• _DIRECTIONS_
Each line in the entries below that holds the word "menu" belongs in the answer.

====== RECORDED DATA

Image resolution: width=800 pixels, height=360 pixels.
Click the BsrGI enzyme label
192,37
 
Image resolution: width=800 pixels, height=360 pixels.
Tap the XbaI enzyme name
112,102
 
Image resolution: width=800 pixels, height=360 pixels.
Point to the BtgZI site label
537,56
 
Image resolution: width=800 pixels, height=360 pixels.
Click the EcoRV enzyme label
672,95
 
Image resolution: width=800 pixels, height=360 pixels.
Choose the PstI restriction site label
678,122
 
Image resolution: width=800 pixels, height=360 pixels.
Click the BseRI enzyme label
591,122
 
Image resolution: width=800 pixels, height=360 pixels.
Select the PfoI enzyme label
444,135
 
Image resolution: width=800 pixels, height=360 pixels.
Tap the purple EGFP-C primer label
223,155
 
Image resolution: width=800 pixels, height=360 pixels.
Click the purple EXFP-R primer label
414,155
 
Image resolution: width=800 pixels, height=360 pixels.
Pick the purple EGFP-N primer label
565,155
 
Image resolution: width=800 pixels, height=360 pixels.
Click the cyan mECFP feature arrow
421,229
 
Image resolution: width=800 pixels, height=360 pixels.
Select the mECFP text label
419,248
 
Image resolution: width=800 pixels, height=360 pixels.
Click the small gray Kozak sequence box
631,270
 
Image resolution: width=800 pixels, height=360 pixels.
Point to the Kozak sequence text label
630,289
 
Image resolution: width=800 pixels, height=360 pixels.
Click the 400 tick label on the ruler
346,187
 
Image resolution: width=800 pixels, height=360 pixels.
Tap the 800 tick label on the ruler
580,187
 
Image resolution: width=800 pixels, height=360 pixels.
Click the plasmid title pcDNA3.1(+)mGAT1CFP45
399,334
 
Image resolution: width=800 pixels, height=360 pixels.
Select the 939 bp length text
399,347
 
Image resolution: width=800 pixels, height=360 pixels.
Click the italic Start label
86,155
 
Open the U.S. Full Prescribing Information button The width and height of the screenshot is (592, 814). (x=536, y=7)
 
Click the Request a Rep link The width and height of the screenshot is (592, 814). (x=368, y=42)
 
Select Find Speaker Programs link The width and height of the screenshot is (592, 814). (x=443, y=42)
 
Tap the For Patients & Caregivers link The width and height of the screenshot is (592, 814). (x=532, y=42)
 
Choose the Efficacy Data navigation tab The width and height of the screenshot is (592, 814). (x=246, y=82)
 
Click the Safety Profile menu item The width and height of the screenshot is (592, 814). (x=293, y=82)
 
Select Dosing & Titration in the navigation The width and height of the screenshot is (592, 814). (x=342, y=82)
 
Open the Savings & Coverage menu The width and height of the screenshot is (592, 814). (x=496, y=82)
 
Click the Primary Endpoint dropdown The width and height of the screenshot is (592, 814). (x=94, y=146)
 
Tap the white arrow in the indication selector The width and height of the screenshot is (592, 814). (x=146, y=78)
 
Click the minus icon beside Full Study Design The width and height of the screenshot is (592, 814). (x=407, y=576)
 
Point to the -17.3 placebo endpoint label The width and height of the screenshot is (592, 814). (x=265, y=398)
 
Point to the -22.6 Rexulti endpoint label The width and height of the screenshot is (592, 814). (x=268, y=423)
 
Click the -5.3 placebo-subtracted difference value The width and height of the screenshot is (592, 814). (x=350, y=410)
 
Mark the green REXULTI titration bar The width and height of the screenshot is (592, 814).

============

• _FINISHED EXERCISE_
Click the Safety Profile menu item The width and height of the screenshot is (592, 814). (x=293, y=82)
Open the Savings & Coverage menu The width and height of the screenshot is (592, 814). (x=496, y=82)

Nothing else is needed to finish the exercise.